(Beginning of Data shown)

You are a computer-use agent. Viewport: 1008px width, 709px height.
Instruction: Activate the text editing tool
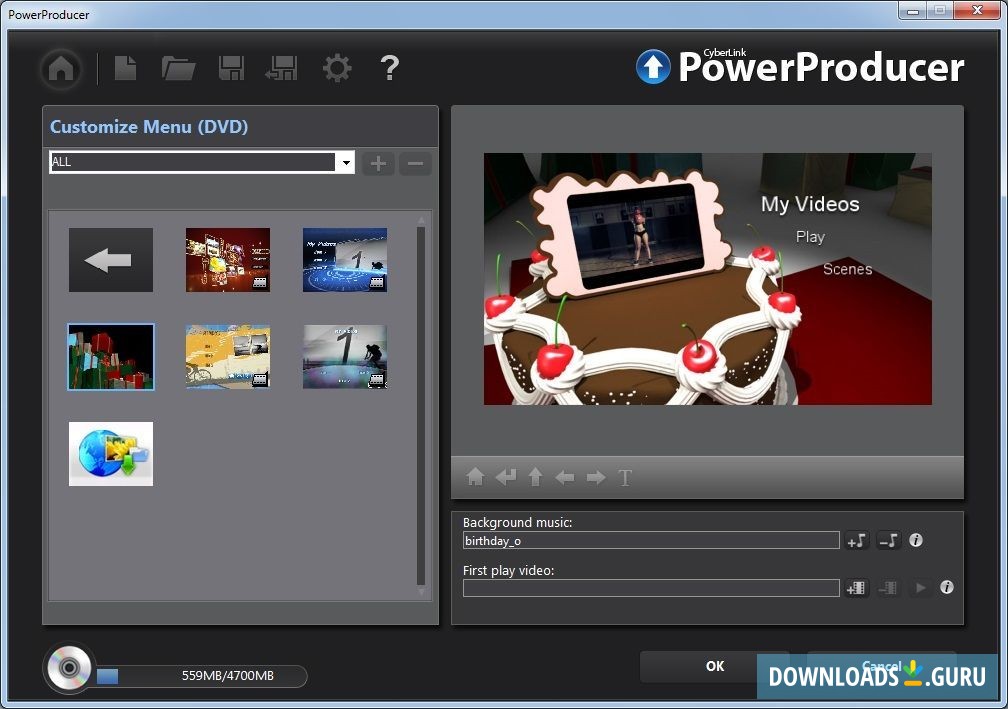[624, 477]
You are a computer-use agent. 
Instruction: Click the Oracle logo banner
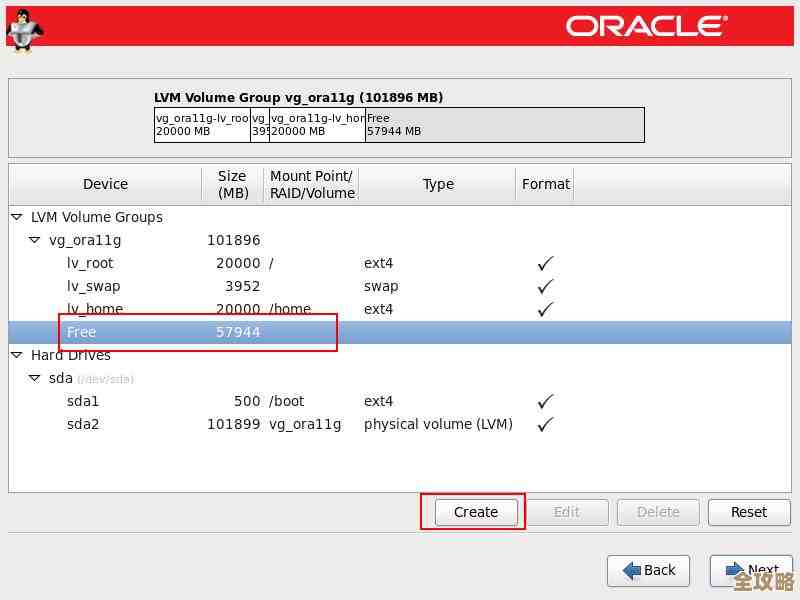[645, 27]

(End of Data shown)

### The problem:
Could you restate every record above word for word, dropping the pictures?

### Your solution:
You are a computer-use agent. Viewport: 1008px width, 709px height.
Instruction: Activate the text editing tool
[624, 477]
You are a computer-use agent. 
Instruction: Click the Oracle logo banner
[645, 27]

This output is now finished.